(Before reading, press play and enjoy the mood music)
The diminutive Richard Brodeur, 5'7", was a fan favorite during his time with the Vancouver Canucks. He backstopped the 1982 Canucks all the way to the Stanley Cup Finals against the New York Islanders. The Canucks stormed their way through the play-offs, only losing two games through the first three rounds. The Cinderella story fell short as the juggernaut Islanders swept the Canucks in the Finals.
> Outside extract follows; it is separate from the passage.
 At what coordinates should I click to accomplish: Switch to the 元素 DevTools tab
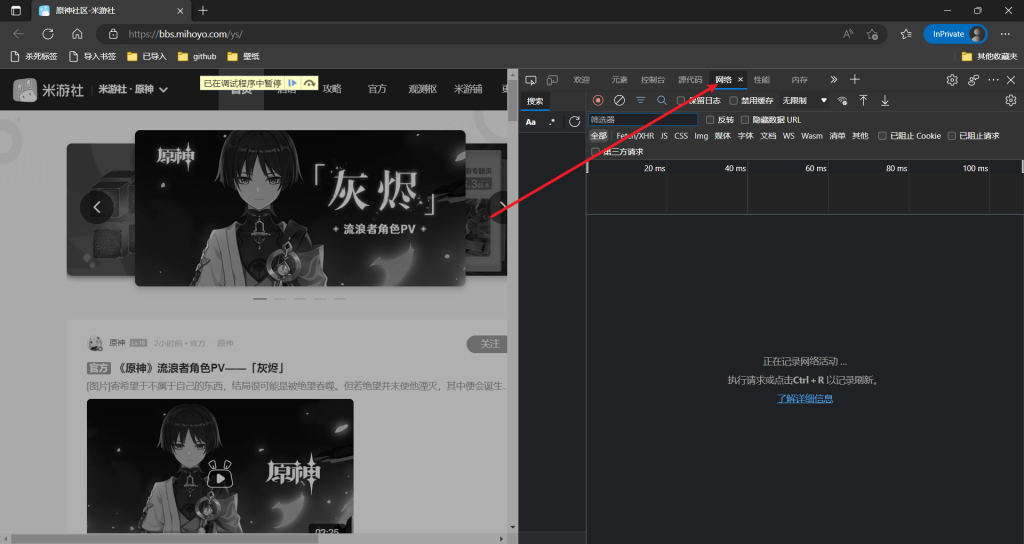[x=619, y=80]
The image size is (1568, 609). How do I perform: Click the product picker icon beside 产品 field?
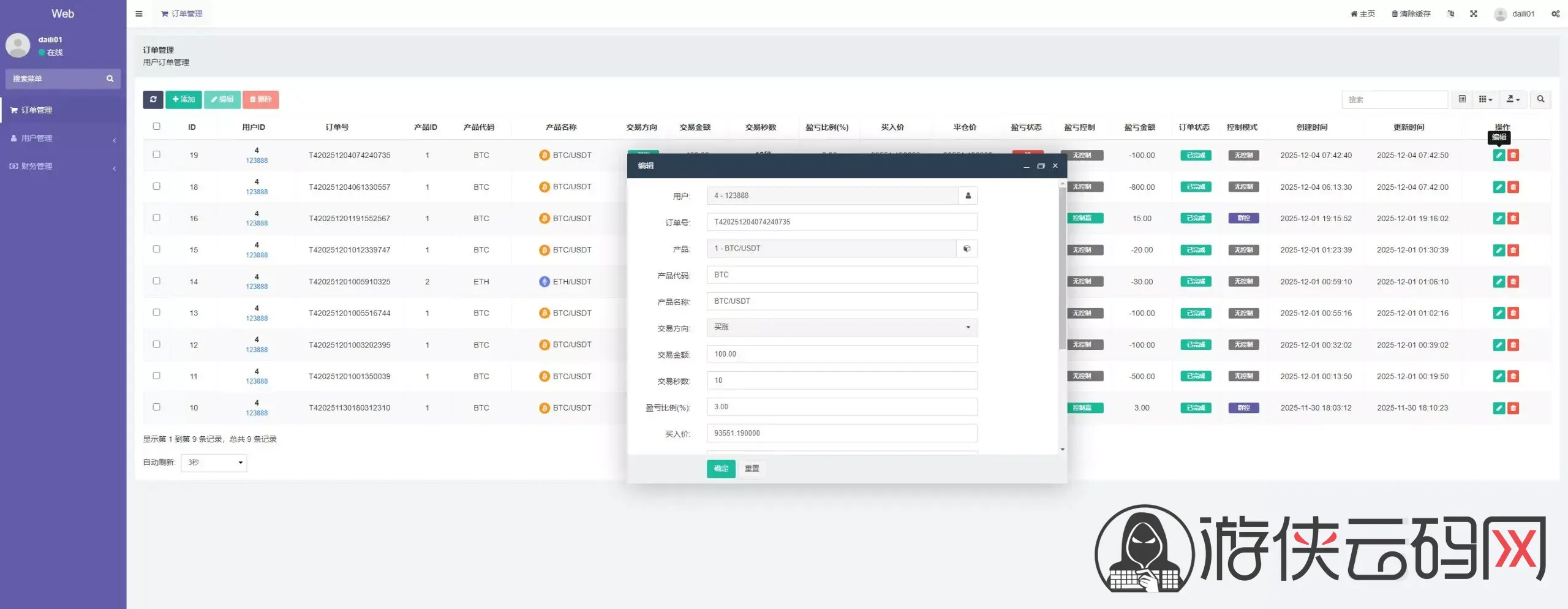click(x=967, y=249)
Brodeur was originally drafted by the New York Islanders in the 7th round of the 1972 draft but opted to sign with the Quebec Nordiques of the fledgling WHA. Brodeur won an Avco Cup, the WHA league championship, with the Nordiques in 1977. When the WHA folded in 1979, the Islanders, who still owned Brodeur's rights, struck a deal with Nordiques. The Islanders left Gerry Hart unprotected in the expansion draft and then sent goalie Goran Hogosta to the Nordiques for Brodeur.
Brodeur saw limited action in two games during his single season with the Islanders, as third string goalie behind Billy Smith and Chico Resch. Prior to the 1980 waiver draft, the Islanders, instead of risking losing Brodeur for nothing, traded him to the Canucks in a deal that include a swap of 5th round picks. Brodeur was the Canucks top goalie for the next several seasons. The Canucks were a fairly bad team during those several seasons. In a division with the Gretzky and Oilers, Dionne and the Kings, Hawerchuk and the Jets, and McDonald and the Flames, Brodeur and the Canucks goalies found themselves basking in the red light quite often. Brodeur led all NHL goalies in most goals allowed twice, 1985 and 1986.
Although the Canucks suffered through much of the 1980s, Brodeur will be most remember for his superb playoff run in 1982. Brodeur became expendable in 1987, when the Canucks acquired Kirk McLean, who would also lead the Canucks to a Stanley Cup final. Brodeur was traded to the Hartford Whalers for another goalie, Steve Weeks.
Brodeur played six games for the Whalers, as well as four in the play-offs. After failing to make the team out of training camp in 1989, Brodeur hung up his skates after playing several games in the AHL. Post retirement, Brodeur became an accomplished artist.